Dataset entries
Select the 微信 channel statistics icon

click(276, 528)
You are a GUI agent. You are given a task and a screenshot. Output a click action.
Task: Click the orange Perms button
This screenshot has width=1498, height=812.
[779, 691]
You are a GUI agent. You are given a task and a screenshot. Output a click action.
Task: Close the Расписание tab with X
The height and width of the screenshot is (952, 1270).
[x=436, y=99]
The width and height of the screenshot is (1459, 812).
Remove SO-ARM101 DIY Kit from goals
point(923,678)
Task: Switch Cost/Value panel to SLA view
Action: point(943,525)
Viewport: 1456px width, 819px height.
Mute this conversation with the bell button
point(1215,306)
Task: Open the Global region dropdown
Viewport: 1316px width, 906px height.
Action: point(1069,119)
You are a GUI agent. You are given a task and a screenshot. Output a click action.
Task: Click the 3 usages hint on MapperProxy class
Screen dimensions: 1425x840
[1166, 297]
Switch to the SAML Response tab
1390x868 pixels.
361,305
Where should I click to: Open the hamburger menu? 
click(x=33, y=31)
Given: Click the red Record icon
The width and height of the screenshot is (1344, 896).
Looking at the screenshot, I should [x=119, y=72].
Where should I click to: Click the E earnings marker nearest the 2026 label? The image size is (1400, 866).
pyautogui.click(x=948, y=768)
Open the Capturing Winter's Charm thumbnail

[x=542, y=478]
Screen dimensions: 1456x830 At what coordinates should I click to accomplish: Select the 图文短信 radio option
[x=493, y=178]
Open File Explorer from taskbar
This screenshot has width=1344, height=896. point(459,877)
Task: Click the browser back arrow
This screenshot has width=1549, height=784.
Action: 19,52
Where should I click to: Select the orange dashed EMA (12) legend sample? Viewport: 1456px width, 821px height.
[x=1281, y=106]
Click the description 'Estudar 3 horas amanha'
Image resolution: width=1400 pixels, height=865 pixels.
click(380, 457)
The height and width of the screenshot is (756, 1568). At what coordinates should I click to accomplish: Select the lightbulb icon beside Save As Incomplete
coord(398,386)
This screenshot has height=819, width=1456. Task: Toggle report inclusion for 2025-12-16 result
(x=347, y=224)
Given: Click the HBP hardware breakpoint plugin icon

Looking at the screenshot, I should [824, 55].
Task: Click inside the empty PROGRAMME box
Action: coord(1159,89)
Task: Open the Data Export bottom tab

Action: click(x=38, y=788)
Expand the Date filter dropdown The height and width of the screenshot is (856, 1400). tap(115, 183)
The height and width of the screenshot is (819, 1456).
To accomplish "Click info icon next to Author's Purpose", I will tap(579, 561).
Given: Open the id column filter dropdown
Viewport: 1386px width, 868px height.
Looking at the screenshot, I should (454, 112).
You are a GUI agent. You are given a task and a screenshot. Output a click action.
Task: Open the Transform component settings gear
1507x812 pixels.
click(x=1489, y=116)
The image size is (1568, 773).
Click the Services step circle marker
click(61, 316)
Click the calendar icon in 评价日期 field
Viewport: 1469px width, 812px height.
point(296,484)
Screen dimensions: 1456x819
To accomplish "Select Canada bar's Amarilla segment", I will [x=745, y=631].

-- WHAT YOU WILL DO --
State the number of lines above that hold the word "filter", and say nothing else.

-- REPLY --
2